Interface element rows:
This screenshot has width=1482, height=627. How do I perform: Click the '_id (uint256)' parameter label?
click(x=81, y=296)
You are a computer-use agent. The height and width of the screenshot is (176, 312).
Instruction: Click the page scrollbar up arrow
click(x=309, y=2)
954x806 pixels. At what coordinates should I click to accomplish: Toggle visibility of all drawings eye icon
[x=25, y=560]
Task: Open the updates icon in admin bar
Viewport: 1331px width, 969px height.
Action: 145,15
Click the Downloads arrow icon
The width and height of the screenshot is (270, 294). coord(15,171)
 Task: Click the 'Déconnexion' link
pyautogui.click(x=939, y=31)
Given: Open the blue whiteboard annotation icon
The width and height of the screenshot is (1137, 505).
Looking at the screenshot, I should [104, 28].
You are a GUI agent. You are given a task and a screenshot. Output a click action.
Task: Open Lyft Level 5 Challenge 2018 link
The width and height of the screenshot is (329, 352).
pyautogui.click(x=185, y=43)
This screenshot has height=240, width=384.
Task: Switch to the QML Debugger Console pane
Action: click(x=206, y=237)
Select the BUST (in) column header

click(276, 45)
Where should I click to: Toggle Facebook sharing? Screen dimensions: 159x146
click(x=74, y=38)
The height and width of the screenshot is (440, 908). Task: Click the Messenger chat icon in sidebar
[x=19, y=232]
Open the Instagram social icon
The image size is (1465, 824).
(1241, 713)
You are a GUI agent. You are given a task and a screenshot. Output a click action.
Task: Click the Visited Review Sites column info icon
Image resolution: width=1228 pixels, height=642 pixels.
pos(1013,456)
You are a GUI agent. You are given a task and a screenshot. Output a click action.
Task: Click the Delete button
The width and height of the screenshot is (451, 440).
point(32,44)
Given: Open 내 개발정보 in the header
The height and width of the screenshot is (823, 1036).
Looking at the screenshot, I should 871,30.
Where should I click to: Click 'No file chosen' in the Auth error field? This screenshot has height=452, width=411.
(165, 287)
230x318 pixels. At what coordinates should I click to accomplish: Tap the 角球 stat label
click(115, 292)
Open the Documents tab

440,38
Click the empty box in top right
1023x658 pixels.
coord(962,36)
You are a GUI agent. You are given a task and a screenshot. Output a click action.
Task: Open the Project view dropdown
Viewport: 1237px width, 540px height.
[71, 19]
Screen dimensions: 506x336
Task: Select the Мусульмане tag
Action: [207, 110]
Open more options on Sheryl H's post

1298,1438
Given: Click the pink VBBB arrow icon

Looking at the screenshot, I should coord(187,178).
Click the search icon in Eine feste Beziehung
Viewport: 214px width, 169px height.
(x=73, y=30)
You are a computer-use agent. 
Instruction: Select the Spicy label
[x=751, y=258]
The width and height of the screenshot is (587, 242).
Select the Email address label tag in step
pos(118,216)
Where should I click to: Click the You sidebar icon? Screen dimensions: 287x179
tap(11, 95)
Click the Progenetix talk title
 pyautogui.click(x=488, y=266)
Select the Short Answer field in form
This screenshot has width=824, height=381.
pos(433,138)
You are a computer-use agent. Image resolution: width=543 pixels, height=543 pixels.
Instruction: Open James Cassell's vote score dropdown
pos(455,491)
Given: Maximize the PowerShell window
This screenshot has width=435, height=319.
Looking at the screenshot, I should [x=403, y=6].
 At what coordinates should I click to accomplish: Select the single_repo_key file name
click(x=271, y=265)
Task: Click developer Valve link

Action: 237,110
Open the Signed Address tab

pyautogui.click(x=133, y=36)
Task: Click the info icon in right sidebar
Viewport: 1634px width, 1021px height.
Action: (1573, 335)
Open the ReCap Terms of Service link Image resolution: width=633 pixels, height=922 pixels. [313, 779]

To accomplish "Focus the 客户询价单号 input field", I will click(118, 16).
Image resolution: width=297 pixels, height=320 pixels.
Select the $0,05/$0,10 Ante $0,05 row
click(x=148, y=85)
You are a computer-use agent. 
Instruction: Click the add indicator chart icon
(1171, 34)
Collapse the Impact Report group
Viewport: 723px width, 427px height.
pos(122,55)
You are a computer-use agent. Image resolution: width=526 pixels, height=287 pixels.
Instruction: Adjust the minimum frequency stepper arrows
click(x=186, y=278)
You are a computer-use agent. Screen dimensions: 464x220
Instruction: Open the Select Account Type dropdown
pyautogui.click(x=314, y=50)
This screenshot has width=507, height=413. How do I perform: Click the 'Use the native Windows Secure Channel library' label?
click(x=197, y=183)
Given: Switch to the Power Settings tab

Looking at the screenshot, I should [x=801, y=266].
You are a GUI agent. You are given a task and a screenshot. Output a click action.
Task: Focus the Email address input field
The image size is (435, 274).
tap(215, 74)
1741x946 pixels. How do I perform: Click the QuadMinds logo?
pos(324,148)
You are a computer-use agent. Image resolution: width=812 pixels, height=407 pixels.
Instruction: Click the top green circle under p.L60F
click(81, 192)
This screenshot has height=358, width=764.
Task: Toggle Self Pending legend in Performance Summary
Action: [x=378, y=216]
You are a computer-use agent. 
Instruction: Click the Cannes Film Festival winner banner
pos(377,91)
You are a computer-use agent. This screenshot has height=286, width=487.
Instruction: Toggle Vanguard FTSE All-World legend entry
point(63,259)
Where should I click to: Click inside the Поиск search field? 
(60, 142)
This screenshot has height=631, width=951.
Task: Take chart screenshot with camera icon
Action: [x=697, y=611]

_Given task_
Copy these rows verbatim.

_Response for this exercise_
This screenshot has width=1482, height=627. How do I perform: Click the '_id (uint256)' parameter label?
click(x=81, y=296)
You are a computer-use agent. The height and width of the screenshot is (176, 312).
Instruction: Click the page scrollbar up arrow
click(x=309, y=2)
954x806 pixels. At what coordinates should I click to accomplish: Toggle visibility of all drawings eye icon
[x=25, y=560]
Task: Open the updates icon in admin bar
Viewport: 1331px width, 969px height.
Action: 145,15
Click the Downloads arrow icon
The width and height of the screenshot is (270, 294). coord(15,171)
 Task: Click the 'Déconnexion' link
pyautogui.click(x=939, y=31)
Given: Open the blue whiteboard annotation icon
The width and height of the screenshot is (1137, 505).
Looking at the screenshot, I should [104, 28].
You are a GUI agent. You are given a task and a screenshot. Output a click action.
Task: Open Lyft Level 5 Challenge 2018 link
The width and height of the screenshot is (329, 352).
pyautogui.click(x=185, y=43)
This screenshot has height=240, width=384.
Task: Switch to the QML Debugger Console pane
Action: click(x=206, y=237)
Select the BUST (in) column header

click(276, 45)
Where should I click to: Toggle Facebook sharing? Screen dimensions: 159x146
click(x=74, y=38)
The height and width of the screenshot is (440, 908). Task: Click the Messenger chat icon in sidebar
[x=19, y=232]
Open the Instagram social icon
The image size is (1465, 824).
(1241, 713)
You are a GUI agent. You are given a task and a screenshot. Output a click action.
Task: Click the Visited Review Sites column info icon
Image resolution: width=1228 pixels, height=642 pixels.
pos(1013,456)
You are a GUI agent. You are given a task and a screenshot. Output a click action.
Task: Click the Delete button
The width and height of the screenshot is (451, 440).
point(32,44)
Given: Open 내 개발정보 in the header
The height and width of the screenshot is (823, 1036).
Looking at the screenshot, I should 871,30.
Where should I click to: Click 'No file chosen' in the Auth error field? This screenshot has height=452, width=411.
(165, 287)
230x318 pixels. At what coordinates should I click to accomplish: Tap the 角球 stat label
click(115, 292)
Open the Documents tab

440,38
Click the empty box in top right
1023x658 pixels.
coord(962,36)
You are a GUI agent. You are given a task and a screenshot. Output a click action.
Task: Open the Project view dropdown
Viewport: 1237px width, 540px height.
[71, 19]
Screen dimensions: 506x336
Task: Select the Мусульмане tag
Action: [207, 110]
Open more options on Sheryl H's post

1298,1438
Given: Click the pink VBBB arrow icon

Looking at the screenshot, I should coord(187,178).
Click the search icon in Eine feste Beziehung
Viewport: 214px width, 169px height.
(x=73, y=30)
You are a computer-use agent. 
Instruction: Select the Spicy label
[x=751, y=258]
The width and height of the screenshot is (587, 242).
Select the Email address label tag in step
pos(118,216)
Where should I click to: Click the You sidebar icon? Screen dimensions: 287x179
tap(11, 95)
Click the Progenetix talk title
 pyautogui.click(x=488, y=266)
Select the Short Answer field in form
This screenshot has width=824, height=381.
pos(433,138)
You are a computer-use agent. Image resolution: width=543 pixels, height=543 pixels.
Instruction: Open James Cassell's vote score dropdown
pos(455,491)
Given: Maximize the PowerShell window
This screenshot has width=435, height=319.
Looking at the screenshot, I should [x=403, y=6].
 At what coordinates should I click to accomplish: Select the single_repo_key file name
click(x=271, y=265)
Task: Click developer Valve link

Action: 237,110
Open the Signed Address tab

pyautogui.click(x=133, y=36)
Task: Click the info icon in right sidebar
Viewport: 1634px width, 1021px height.
Action: (1573, 335)
Open the ReCap Terms of Service link Image resolution: width=633 pixels, height=922 pixels. [313, 779]

To accomplish "Focus the 客户询价单号 input field", I will click(118, 16).
Image resolution: width=297 pixels, height=320 pixels.
Select the $0,05/$0,10 Ante $0,05 row
click(x=148, y=85)
You are a computer-use agent. 
Instruction: Click the add indicator chart icon
(1171, 34)
Collapse the Impact Report group
Viewport: 723px width, 427px height.
pos(122,55)
You are a computer-use agent. Image resolution: width=526 pixels, height=287 pixels.
Instruction: Adjust the minimum frequency stepper arrows
click(x=186, y=278)
You are a computer-use agent. Screen dimensions: 464x220
Instruction: Open the Select Account Type dropdown
pyautogui.click(x=314, y=50)
This screenshot has width=507, height=413. How do I perform: Click the 'Use the native Windows Secure Channel library' label?
click(x=197, y=183)
Given: Switch to the Power Settings tab

Looking at the screenshot, I should [x=801, y=266].
You are a GUI agent. You are given a task and a screenshot. Output a click action.
Task: Focus the Email address input field
The image size is (435, 274).
tap(215, 74)
1741x946 pixels. How do I perform: Click the QuadMinds logo?
pos(324,148)
You are a computer-use agent. Image resolution: width=812 pixels, height=407 pixels.
Instruction: Click the top green circle under p.L60F
click(81, 192)
This screenshot has height=358, width=764.
Task: Toggle Self Pending legend in Performance Summary
Action: [x=378, y=216]
You are a computer-use agent. 
Instruction: Click the Cannes Film Festival winner banner
pos(377,91)
You are a computer-use agent. This screenshot has height=286, width=487.
Instruction: Toggle Vanguard FTSE All-World legend entry
point(63,259)
Where should I click to: Click inside the Поиск search field? 
(60, 142)
This screenshot has height=631, width=951.
Task: Take chart screenshot with camera icon
Action: [x=697, y=611]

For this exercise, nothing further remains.